Time for Bud Selig to strike out Barry Bonds' tainted records

Thursday, May 5, 2011








We know what Major League Baseball Commissioner Bud Selig is going to do about Barry Bonds' embarrassing home run records. He will do nothing. He will let Bonds' single-season home run record of 73 and career record of 762 sit there and fester until they are broken — which could very well be never now that baseball is doing some pretty serious drug testing.



Selig will continue to say what he has always said, that while it's personally troubling to him, what's done is done and he can't fiddle with the record book because if you open that can of worms, where does it stop?


If only Selig could step outside his warm cocoon of baseball apologists to assess his options, he would see that there is another path for him to take, a course of action that might allow him to salvage his place in sports history. He would see a sports entity even bigger and more wide-reaching than his own, not just one sport on one continent, but the most all-encompassing sports event on earth. He would see that its leaders have done on numerous occasions what he might have to do just once: alter the record book because it's absolutely the right thing to do.


If it's good enough for the Olympics, it should be good enough for Bud Selig.

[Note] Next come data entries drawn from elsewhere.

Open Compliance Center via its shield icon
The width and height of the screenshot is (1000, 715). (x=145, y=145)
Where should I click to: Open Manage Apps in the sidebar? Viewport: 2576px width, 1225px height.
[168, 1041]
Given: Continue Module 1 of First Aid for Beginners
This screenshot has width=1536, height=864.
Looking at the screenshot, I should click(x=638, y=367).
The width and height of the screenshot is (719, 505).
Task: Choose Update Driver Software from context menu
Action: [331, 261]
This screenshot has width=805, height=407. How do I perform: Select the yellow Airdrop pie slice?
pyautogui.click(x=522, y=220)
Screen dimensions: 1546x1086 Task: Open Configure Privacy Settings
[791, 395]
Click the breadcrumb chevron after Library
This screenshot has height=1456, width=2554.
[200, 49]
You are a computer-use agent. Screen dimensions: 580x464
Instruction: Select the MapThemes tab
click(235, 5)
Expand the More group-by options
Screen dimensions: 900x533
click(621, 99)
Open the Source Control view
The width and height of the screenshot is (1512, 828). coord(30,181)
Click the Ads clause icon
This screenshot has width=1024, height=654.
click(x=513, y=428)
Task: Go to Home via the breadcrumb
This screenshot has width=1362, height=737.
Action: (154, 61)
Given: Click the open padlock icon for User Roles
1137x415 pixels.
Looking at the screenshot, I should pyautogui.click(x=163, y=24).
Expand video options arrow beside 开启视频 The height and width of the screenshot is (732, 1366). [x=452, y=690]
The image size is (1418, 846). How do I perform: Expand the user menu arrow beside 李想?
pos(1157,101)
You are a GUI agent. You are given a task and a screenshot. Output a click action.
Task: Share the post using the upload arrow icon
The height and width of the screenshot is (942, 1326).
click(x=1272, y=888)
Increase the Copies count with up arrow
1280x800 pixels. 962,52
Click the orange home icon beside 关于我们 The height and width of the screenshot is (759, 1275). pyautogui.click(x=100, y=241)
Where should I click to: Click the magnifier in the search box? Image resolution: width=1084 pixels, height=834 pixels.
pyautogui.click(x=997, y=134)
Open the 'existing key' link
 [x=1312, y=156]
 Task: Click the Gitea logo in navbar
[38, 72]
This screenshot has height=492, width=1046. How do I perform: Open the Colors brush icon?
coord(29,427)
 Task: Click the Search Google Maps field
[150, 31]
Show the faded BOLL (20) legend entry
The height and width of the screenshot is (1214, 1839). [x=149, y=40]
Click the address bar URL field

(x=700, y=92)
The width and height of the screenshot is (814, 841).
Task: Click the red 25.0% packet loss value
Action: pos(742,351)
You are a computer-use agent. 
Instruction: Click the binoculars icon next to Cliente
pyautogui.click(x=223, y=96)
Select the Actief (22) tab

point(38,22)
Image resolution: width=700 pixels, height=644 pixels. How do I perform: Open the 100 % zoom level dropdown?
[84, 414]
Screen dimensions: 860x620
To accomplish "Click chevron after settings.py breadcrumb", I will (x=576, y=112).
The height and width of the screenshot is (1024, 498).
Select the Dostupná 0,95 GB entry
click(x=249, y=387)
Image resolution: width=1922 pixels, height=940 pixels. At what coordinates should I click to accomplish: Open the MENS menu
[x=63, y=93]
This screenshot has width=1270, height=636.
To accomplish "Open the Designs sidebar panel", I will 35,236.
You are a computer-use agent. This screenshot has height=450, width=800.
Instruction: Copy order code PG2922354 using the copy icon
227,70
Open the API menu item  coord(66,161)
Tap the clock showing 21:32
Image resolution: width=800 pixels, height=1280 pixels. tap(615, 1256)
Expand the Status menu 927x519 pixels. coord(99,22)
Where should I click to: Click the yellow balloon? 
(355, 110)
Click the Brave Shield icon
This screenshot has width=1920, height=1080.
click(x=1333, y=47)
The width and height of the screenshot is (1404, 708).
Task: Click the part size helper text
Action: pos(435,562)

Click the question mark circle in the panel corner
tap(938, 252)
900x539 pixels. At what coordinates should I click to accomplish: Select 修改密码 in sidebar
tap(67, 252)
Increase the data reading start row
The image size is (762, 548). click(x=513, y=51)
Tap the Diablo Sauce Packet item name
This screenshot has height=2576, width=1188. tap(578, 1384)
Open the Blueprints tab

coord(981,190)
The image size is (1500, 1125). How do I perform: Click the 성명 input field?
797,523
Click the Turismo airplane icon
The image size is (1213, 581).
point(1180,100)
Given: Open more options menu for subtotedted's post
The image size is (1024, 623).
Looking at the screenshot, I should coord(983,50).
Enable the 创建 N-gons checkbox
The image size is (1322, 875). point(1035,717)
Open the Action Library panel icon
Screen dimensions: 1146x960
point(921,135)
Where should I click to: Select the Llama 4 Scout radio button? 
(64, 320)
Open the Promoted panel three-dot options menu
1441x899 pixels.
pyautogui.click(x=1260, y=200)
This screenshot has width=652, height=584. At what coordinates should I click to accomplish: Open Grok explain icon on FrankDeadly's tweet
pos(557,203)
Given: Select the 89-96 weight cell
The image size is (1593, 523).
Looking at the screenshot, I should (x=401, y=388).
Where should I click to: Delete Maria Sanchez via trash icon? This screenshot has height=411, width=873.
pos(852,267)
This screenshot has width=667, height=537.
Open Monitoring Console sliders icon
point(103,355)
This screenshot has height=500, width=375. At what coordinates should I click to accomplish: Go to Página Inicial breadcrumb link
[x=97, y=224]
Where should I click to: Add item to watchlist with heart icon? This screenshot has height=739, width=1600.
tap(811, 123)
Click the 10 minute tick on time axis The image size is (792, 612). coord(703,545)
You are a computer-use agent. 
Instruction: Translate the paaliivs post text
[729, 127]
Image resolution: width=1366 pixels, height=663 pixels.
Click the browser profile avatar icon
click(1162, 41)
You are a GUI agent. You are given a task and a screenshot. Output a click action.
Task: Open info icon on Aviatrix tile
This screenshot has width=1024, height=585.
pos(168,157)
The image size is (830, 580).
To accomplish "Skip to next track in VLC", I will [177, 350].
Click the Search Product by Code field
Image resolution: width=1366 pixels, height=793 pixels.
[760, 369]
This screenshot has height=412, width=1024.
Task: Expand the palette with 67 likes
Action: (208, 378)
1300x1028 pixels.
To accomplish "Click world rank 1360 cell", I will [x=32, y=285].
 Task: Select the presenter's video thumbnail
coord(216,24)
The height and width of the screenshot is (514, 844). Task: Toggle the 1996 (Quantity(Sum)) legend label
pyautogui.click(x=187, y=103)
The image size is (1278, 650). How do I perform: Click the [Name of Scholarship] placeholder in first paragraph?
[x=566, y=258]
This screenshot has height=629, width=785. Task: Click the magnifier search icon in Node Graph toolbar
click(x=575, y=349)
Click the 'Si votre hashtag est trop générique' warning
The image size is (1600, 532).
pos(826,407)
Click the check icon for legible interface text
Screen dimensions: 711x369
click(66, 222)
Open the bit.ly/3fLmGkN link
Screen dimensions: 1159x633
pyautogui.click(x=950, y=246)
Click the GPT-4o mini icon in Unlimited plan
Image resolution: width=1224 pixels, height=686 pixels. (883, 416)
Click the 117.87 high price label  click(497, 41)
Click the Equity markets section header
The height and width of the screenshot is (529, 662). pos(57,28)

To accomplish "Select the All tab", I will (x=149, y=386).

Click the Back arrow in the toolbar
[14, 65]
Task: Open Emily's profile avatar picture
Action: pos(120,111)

Fifty or 100 years from now, when students study the Steroids Era, they will look back on how the Olympic world expunged cheaters such as marquee sprinters Ben Johnson and Marion Jones from the record books — took their gold medals, their times, everything. And they will wonder why baseball's leadership didn't do the same thing to Bonds, especially since the newly minted felon admitted using substances we know to be performance-enhancing drugs.


It won't be just steroids, either. They will see how rule-breaking college teams were forced to vacate victories and titles, and then wonder what Selig could possibly have been thinking. (The only good news for Selig is that they will think even less of Don Fehr, the union boss who stonewalled drug testing at every turn.)


But Selig still has a chance to rewrite a bit of his own history. He needs to ignore the people around him who keep telling him what he cannot do, and start acting within his powers in the "best interests of baseball" to immediately reinstate Hank Aaron as the all-time home run king, and give Roger Maris back his single-season title. (Mark McGwire and Sammy Sosa, don't even think about it.)


Someone will come running into Selig's office all out of breath and immediately ask what he's going to do to all the other records, be they career marks or individual season records, held by any number of other cheaters out there. This is when Selig is permitted to ask this rhetorical question: Do they hold the single best-known record in all of sports?


There is a popular worldwide precedent for selectively picking and choosing how to right the wrongs of the past in sports, and Selig should rely on it. At the 1988 Seoul Olympics, when Johnson failed a drug test after winning the men's 100 meters, the next three finishers were moved up, allowing Carl Lewis to win the gold medal. But when it came time to strip Jones of her women's 100-meter gold medal from the 2000 Olympics after she admitted cheating years later, the IOC vacated first place, opting not to give anyone else the gold due to serious concerns that there might have been more cheating going on.


Selig certainly has the power to get rid of Bonds' records while continuing to evaluate those of other past, present and future cheaters. To say you can't punish one cheater because you can't punish them all has become a ridiculous baseball credo. Using this reasoning, all bank robbers would be declared innocent because, try as they might, the authorities have never been able to catch every one of them.


The Bonds ordeal has given Selig a great gift: to finally be able to take a huge stand against baseball's Steroids Era. What he does — or doesn't do — will cement his place in history.